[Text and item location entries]
* Begin *

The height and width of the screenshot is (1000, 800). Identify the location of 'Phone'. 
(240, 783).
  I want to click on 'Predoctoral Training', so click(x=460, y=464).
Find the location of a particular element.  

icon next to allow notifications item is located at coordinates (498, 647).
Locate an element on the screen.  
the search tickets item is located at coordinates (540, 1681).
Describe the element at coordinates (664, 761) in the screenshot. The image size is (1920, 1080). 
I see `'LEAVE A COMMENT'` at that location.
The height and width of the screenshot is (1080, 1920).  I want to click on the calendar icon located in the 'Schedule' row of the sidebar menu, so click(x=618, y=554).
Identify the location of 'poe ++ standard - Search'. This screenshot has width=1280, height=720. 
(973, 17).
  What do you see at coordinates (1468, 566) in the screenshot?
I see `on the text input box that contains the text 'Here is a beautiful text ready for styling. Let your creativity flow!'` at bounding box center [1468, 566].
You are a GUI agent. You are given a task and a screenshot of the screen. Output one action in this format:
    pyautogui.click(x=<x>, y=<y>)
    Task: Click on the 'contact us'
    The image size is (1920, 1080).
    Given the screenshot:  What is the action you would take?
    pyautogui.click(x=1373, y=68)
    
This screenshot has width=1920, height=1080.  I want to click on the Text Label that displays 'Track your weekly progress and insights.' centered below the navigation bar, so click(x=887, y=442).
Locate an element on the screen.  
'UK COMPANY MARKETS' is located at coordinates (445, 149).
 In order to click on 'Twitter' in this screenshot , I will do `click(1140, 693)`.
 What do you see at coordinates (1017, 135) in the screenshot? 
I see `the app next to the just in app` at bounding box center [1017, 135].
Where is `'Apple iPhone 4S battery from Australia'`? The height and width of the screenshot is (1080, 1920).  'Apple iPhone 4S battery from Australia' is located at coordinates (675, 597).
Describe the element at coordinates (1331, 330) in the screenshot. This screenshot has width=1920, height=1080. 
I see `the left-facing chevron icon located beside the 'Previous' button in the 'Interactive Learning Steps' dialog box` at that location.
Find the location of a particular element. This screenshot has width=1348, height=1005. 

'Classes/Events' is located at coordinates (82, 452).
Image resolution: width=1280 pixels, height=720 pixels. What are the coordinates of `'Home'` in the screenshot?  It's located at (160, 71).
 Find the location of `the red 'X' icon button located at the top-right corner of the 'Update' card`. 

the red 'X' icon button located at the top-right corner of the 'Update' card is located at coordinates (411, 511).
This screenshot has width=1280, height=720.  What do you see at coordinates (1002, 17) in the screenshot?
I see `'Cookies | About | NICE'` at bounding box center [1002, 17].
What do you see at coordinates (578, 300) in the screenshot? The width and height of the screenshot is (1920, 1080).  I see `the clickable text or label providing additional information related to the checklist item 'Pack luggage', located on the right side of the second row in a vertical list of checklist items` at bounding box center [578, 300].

* End *

Replace "Find the location of a particular element" with "Locate a specific element" wherever it occurs in the items above, and reproduce everything else unchanged.

The height and width of the screenshot is (1000, 800). Identify the location of 'Phone'. 
(240, 783).
  I want to click on 'Predoctoral Training', so click(x=460, y=464).
Locate a specific element.  

icon next to allow notifications item is located at coordinates (498, 647).
Locate an element on the screen.  
the search tickets item is located at coordinates (540, 1681).
Describe the element at coordinates (664, 761) in the screenshot. The image size is (1920, 1080). 
I see `'LEAVE A COMMENT'` at that location.
The height and width of the screenshot is (1080, 1920).  I want to click on the calendar icon located in the 'Schedule' row of the sidebar menu, so click(x=618, y=554).
Identify the location of 'poe ++ standard - Search'. This screenshot has width=1280, height=720. 
(973, 17).
  What do you see at coordinates (1468, 566) in the screenshot?
I see `on the text input box that contains the text 'Here is a beautiful text ready for styling. Let your creativity flow!'` at bounding box center [1468, 566].
You are a GUI agent. You are given a task and a screenshot of the screen. Output one action in this format:
    pyautogui.click(x=<x>, y=<y>)
    Task: Click on the 'contact us'
    The image size is (1920, 1080).
    Given the screenshot:  What is the action you would take?
    pyautogui.click(x=1373, y=68)
    
This screenshot has width=1920, height=1080.  I want to click on the Text Label that displays 'Track your weekly progress and insights.' centered below the navigation bar, so click(x=887, y=442).
Locate an element on the screen.  
'UK COMPANY MARKETS' is located at coordinates (445, 149).
 In order to click on 'Twitter' in this screenshot , I will do `click(1140, 693)`.
 What do you see at coordinates (1017, 135) in the screenshot? 
I see `the app next to the just in app` at bounding box center [1017, 135].
Where is `'Apple iPhone 4S battery from Australia'`? The height and width of the screenshot is (1080, 1920).  'Apple iPhone 4S battery from Australia' is located at coordinates (675, 597).
Describe the element at coordinates (1331, 330) in the screenshot. This screenshot has width=1920, height=1080. 
I see `the left-facing chevron icon located beside the 'Previous' button in the 'Interactive Learning Steps' dialog box` at that location.
Locate a specific element. This screenshot has width=1348, height=1005. 

'Classes/Events' is located at coordinates (82, 452).
Image resolution: width=1280 pixels, height=720 pixels. What are the coordinates of `'Home'` in the screenshot?  It's located at (160, 71).
 Find the location of `the red 'X' icon button located at the top-right corner of the 'Update' card`. 

the red 'X' icon button located at the top-right corner of the 'Update' card is located at coordinates (411, 511).
This screenshot has width=1280, height=720.  What do you see at coordinates (1002, 17) in the screenshot?
I see `'Cookies | About | NICE'` at bounding box center [1002, 17].
What do you see at coordinates (578, 300) in the screenshot? The width and height of the screenshot is (1920, 1080).  I see `the clickable text or label providing additional information related to the checklist item 'Pack luggage', located on the right side of the second row in a vertical list of checklist items` at bounding box center [578, 300].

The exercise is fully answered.